Texto base:

Essa tragédia só começará a ser debelada quando, muito humildemente, fizermos todos um profundo exame de consciência para reavaliarmos certezas às quais estamos há muitas décadas arraigados, como aquela segundo o qual todo juízo – incluindo o STJ em sede de recurso especial – poderia negar vigência à lei ao argumento de inconstitucionalidade.
Deveríamos começar essa autocrítica perguntando-nos se existe na Constituição algum texto explícito que legitime essa compreensão tão banalizada. Caso tenhamos um mínimo de boa vontade, verificaremos que, em verdade, não existe nenhum texto na Constituição que vá nesse sentido implícita ou explicitamente. Não somente a Constituição não diz que todo juízo pode negar vigência à lei se a entender inconstitucional, como também proíbe expressamente que os Tribunais façam-no sem observar a chamada “cláusula de reserva de Plenário” de que trata o famigerado art. 97. E, se o art. 97 da Constituição diz o que diz, não deve ser todo estranho admitir que os juízos singulares estejam impedidos de negar vigência à lei que reputem inconstitucional.

Material de consulta:
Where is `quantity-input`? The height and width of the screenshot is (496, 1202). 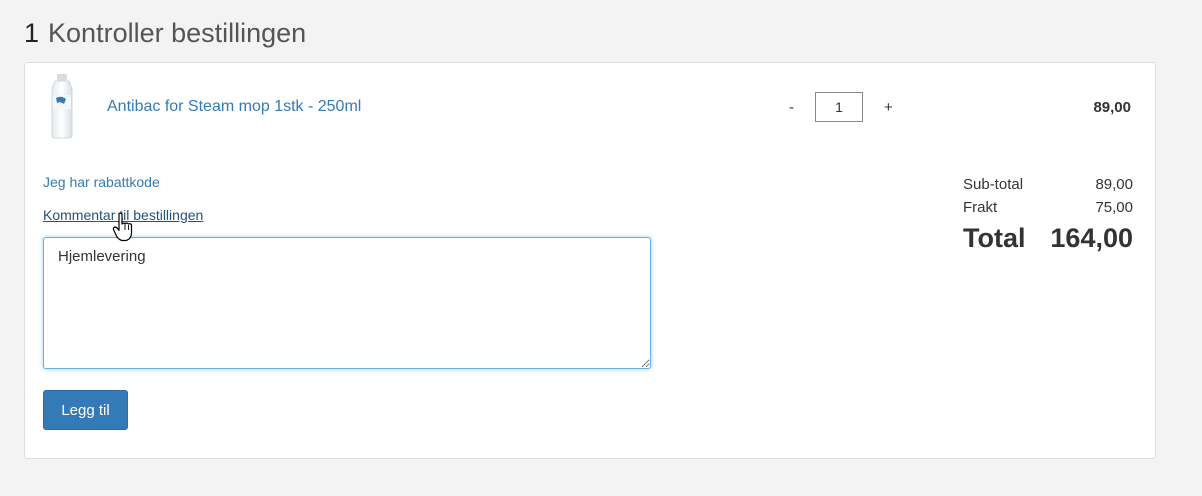
quantity-input is located at coordinates (839, 107). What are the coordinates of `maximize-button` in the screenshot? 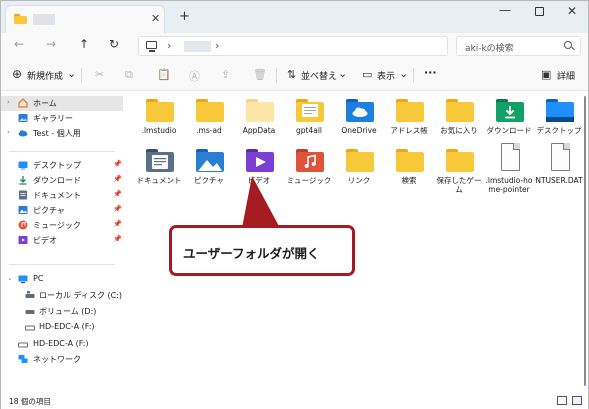 It's located at (540, 12).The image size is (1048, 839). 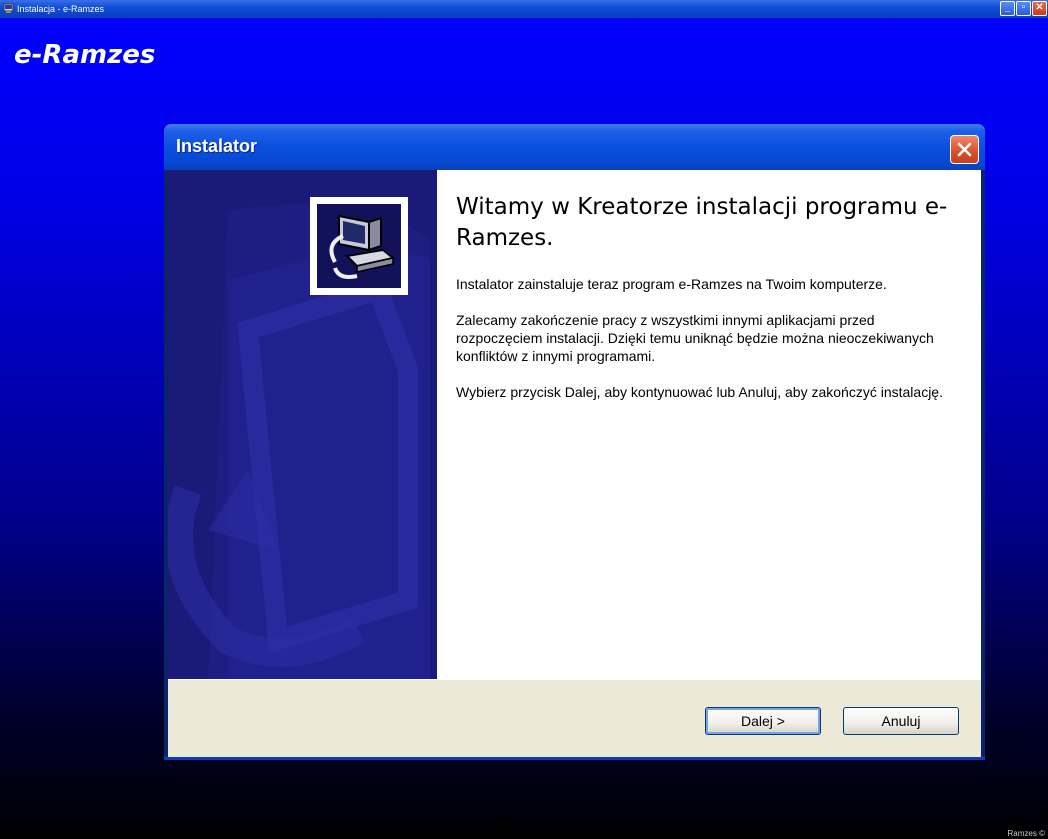 I want to click on minimize-button: _, so click(x=1008, y=8).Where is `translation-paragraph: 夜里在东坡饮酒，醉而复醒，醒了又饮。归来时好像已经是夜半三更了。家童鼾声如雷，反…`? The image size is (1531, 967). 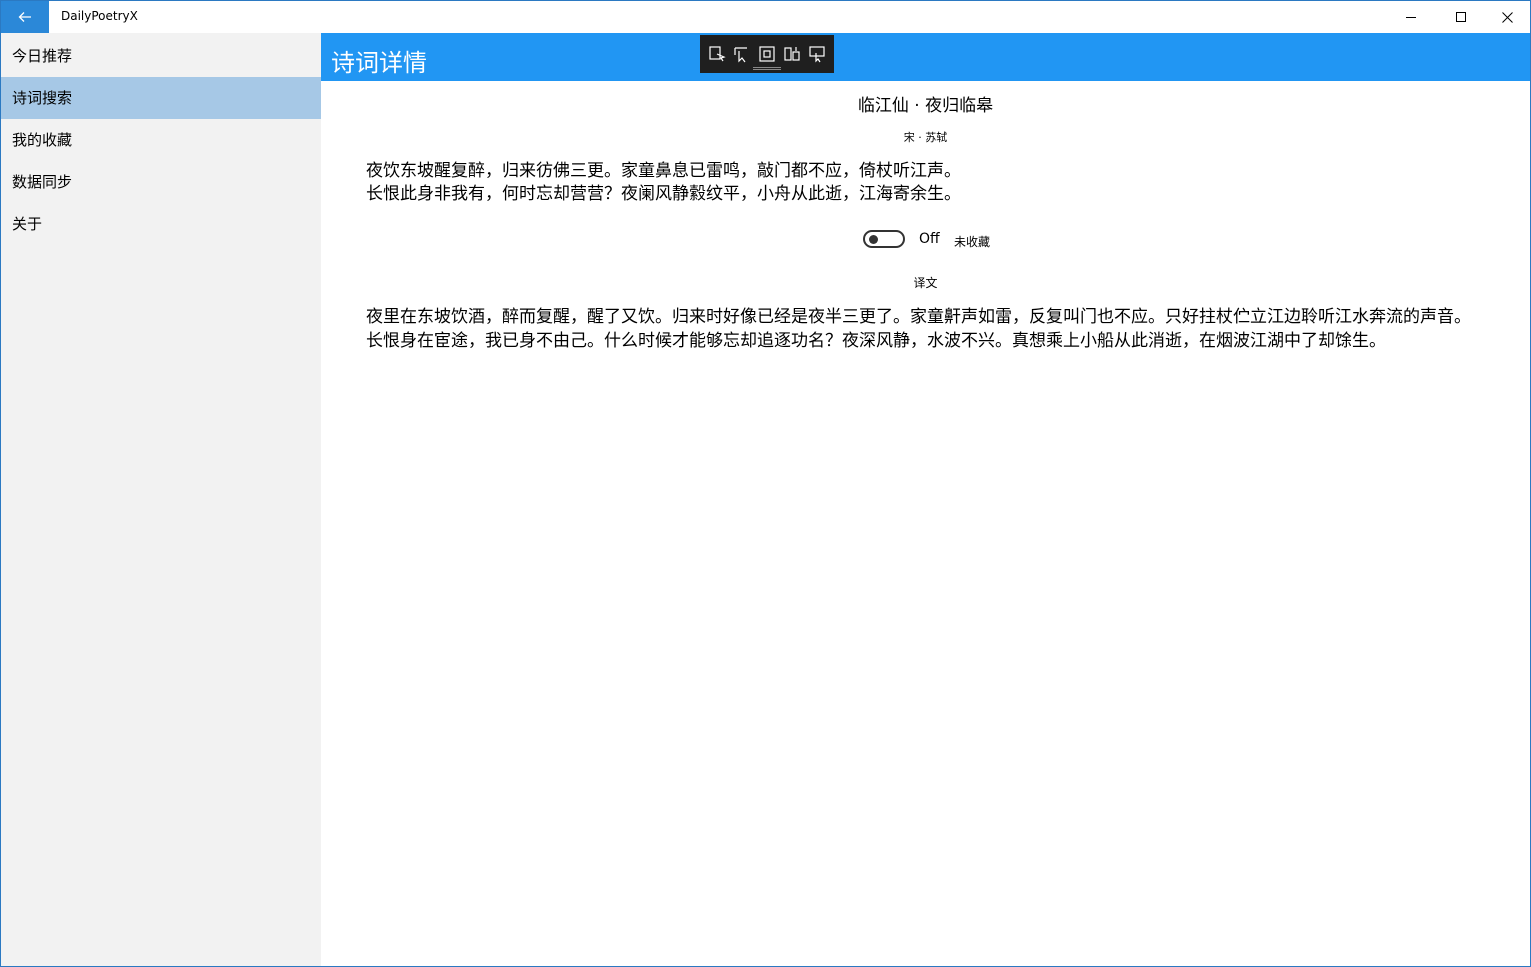 translation-paragraph: 夜里在东坡饮酒，醉而复醒，醒了又饮。归来时好像已经是夜半三更了。家童鼾声如雷，反… is located at coordinates (918, 317).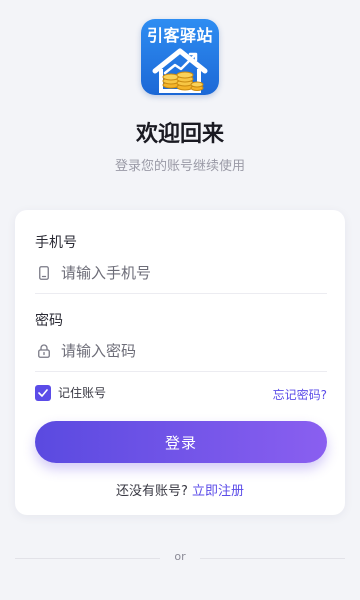 The width and height of the screenshot is (360, 600). I want to click on or-divider: or, so click(180, 558).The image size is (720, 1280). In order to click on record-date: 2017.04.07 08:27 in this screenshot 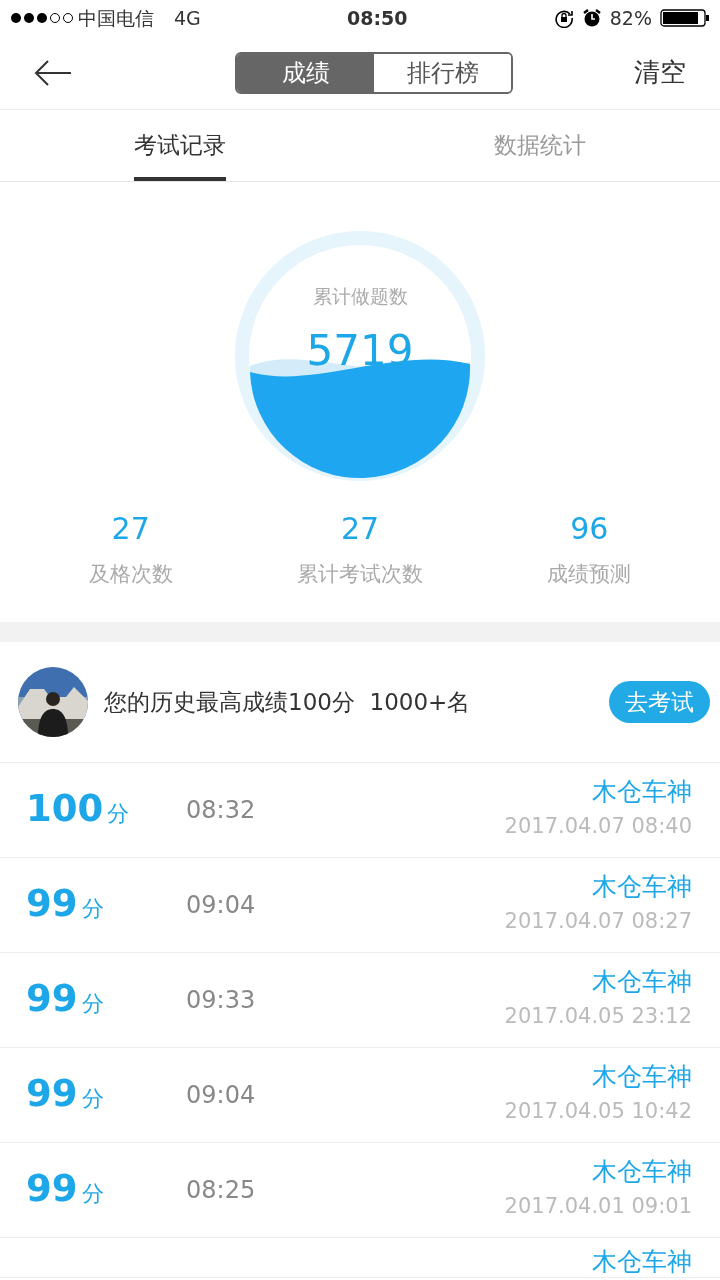, I will do `click(598, 922)`.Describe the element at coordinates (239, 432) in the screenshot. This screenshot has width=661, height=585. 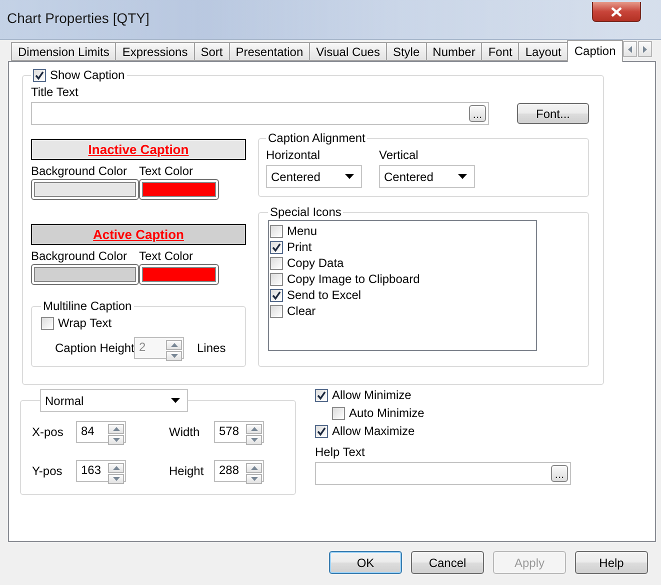
I see `spin-field: 578` at that location. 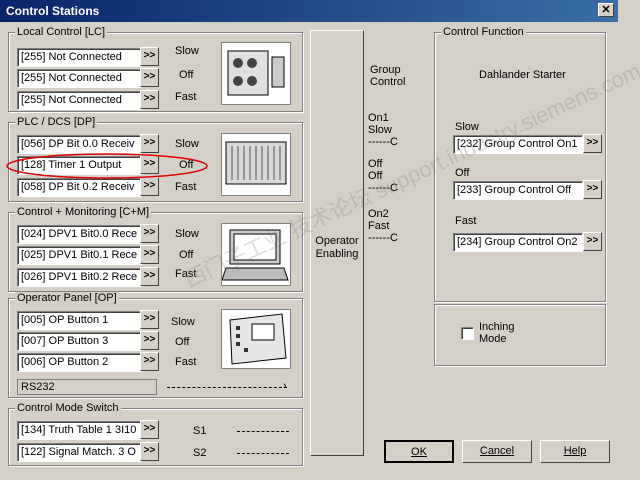 I want to click on cms-s1-label: S1, so click(x=200, y=431).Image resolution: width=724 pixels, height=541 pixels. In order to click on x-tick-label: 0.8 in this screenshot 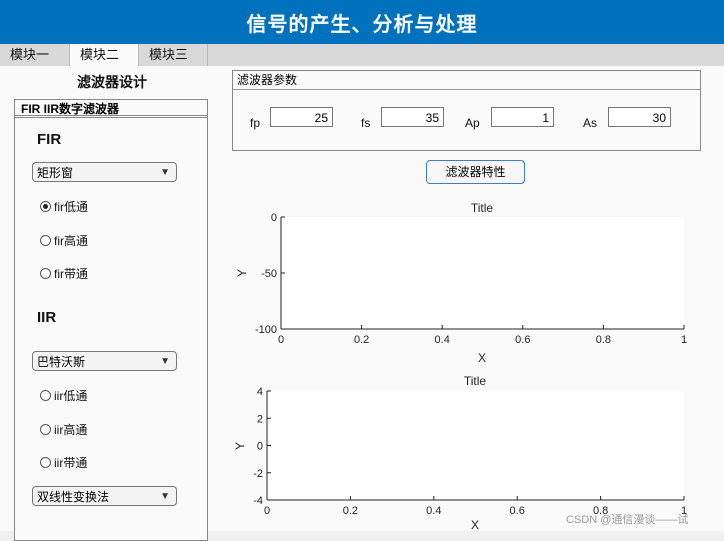, I will do `click(604, 340)`.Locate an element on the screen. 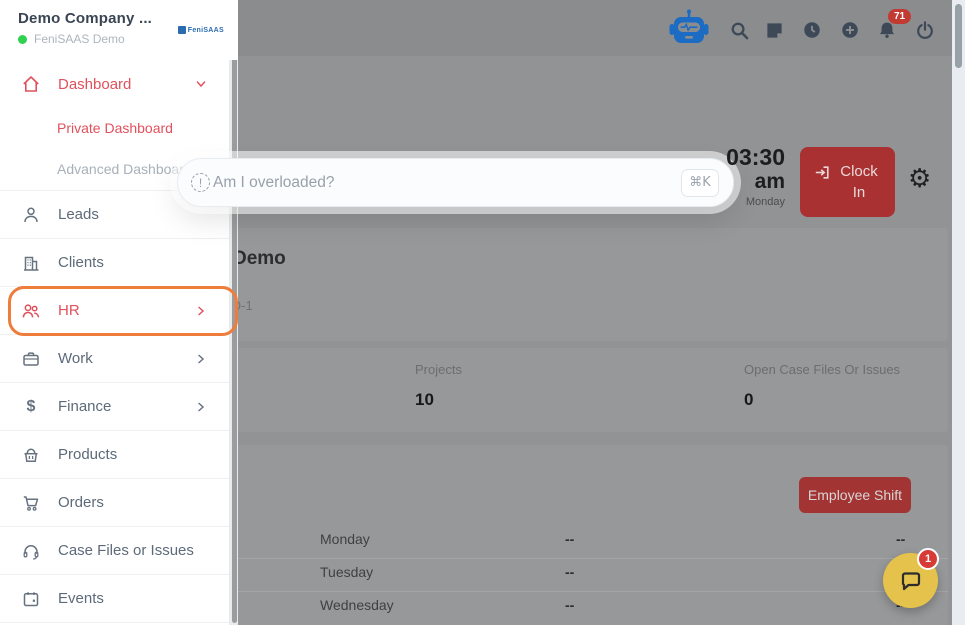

Tarefas obrigatórias:
**a.** Diga se cada afirmação abaixo concorda com o texto base e justifique com as palavras exatas dele: (i) A Constituição tem um trecho explícito que permite a todo juízo negar vigência à lei por inconstitucionalidade. (ii) Os Tribunais são proibidos de negar vigência à lei sem observar a cláusula de reserva de Plenário. (iii) A certeza criticada existe há poucos anos.
**b.** Reescreva o trecho do texto base que começa com "Essa tragédia só" e vai até "argumento de inconstitucionalidade.", trocando "tragédia" por "crise".

Respostas das atividades:
**a.**
(i) Não: "não existe nenhum texto na Constituição que vá nesse sentido implícita ou explicitamente"
(ii) Sim: "proíbe expressamente que os Tribunais façam-no sem observar a chamada “cláusula de reserva de Plenário”"
(iii) Não: "estamos há muitas décadas arraigados"

**b.**
Essa crise só começará a ser debelada quando, muito humildemente, fizermos todos um profundo exame de consciência para reavaliarmos certezas às quais estamos há muitas décadas arraigados, como aquela segundo o qual todo juízo – incluindo o STJ em sede de recurso especial – poderia negar vigência à lei ao argumento de inconstitucionalidade.